Derek Gregoire: There we go. Well, I think the other thing too is sometimes folks are so, like, they don’t like paying a fee, right? But if you’re paying 1% or less, our average fee here is less than 1% a year for the value you’re getting in terms of, like they say, I read a study, a good plan adds like 3% in value. So, it’s not only the value of getting, it’s also you don’t have to do it. You can enjoy your retirement and have a firm, like some of our clients have worked with us for decades. They trust us, and they leave it to us on that side of it. So, they can go on their trips and not have like do-it-yourselfers. If they have to research all the stuff we research as a team, they can’t go to the beach and take vacations because they have to be in front of a computer.

Alina Osokhovska: Exactly.

Derek Gregoire: Which like we do every day,

Alina Osokhovska: But like working with us. They can actually go to the beach and take vacation, right, because now they save exactly, they have saved enough money, and the returns are great. Or in the down market, we also look for opportunities, right? And tax-advantage accounts like Roth conversions or even like buying low in HSA accounts or pre-tax accounts is a great opportunity for that growth to be tax deferred. So, I think it does make a lot of financial sense to have a financial plan.

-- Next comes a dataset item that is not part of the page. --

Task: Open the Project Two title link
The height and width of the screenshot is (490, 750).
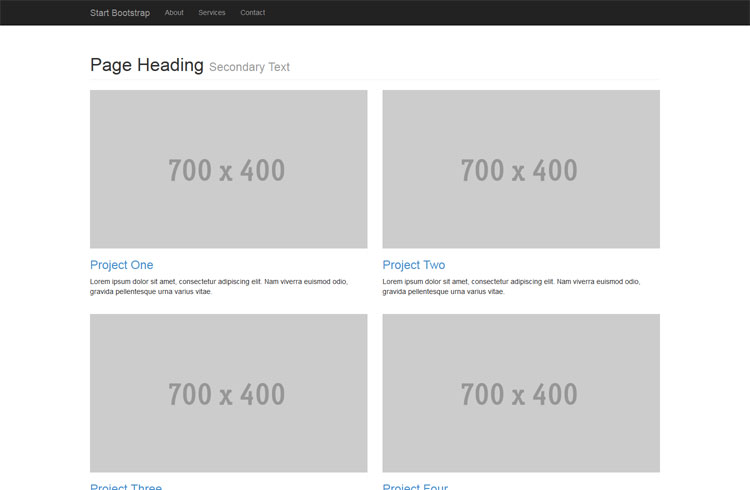Action: pyautogui.click(x=414, y=265)
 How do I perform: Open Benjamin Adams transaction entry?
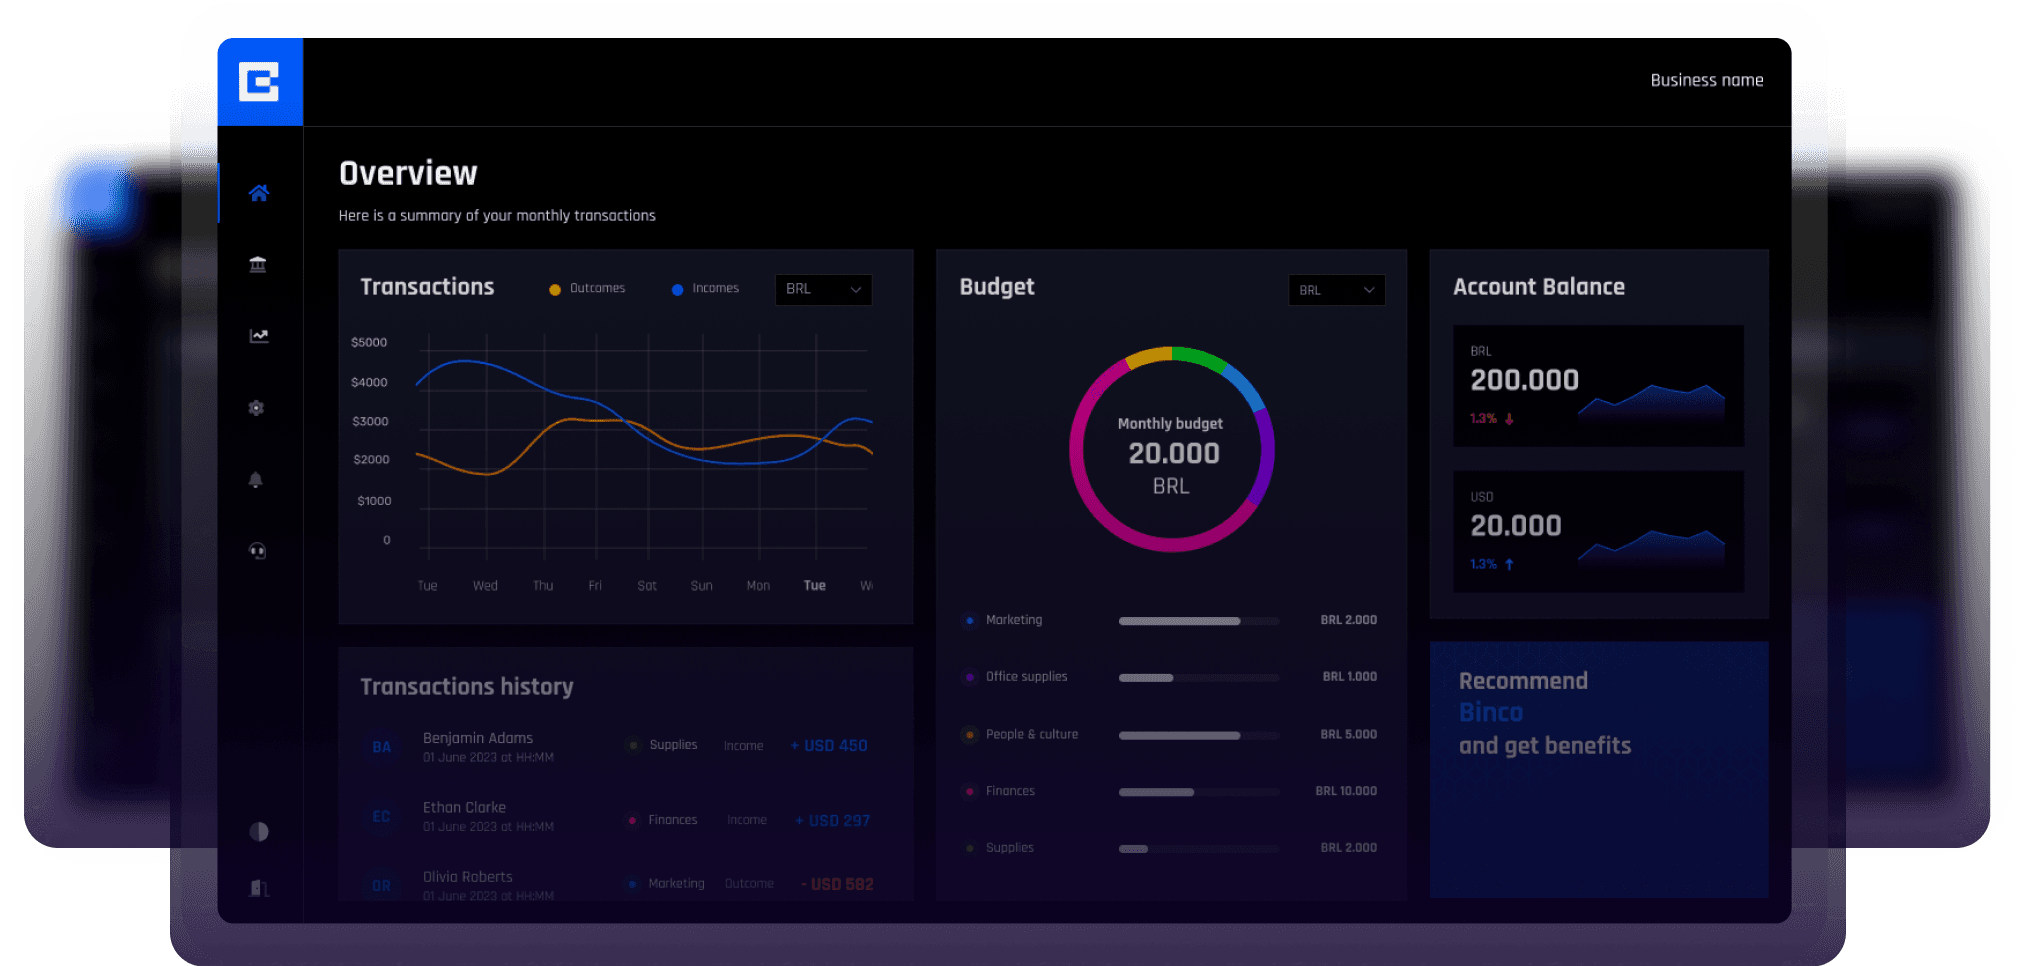click(478, 746)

Derek Gregoire: Well, it’s just someone who knows the situation, because last thing I’ll stop before we wrap up is like I always had a joke. Someone asked me years ago, “Do you guys still get charge your fee when the market’s down?” And I was like, “Honestly, it should be double.”

Alina Osokhovska: Yeah.

Derek Gregoire: And then we started laughing because I’m like, “The amount of work that we do in downturns is unbelievable,” because like you said, you do Roth conversions. Guess what? The recovery happens tax-free. There’s tax loss harvesting. There’s all kinds, there’s repositioning assets to get a little bit more growth. You know, you sell high, buy low. So, there’s so much work that can be done during a downturn. That’s when the real planning, like so many moves we made, and obviously, we’re feeling a little volatility right now, and it could change by the time this podcast airs, right? But if you look at during 2020 and 2022, those are two very volatile years.

And the planning that we did with our clients, the fruit that it’s reaped years later has been amazing in terms of different strategies we made during the downturn to take advantage of things to then propel them to their goals even faster. And so, I love the financial planning idea. Obviously, it’s what we do. So, I guess it makes sense. But thank you, Alina, so much. That was awesome. Obviously, for those if you need more information, you know where to find us. SHPFinancial.com. There’s plenty of info on our website. But we’ll be back soon, and thanks again for listening. Have a great day.

Alina Osokhovska: Thank you so much. Bye.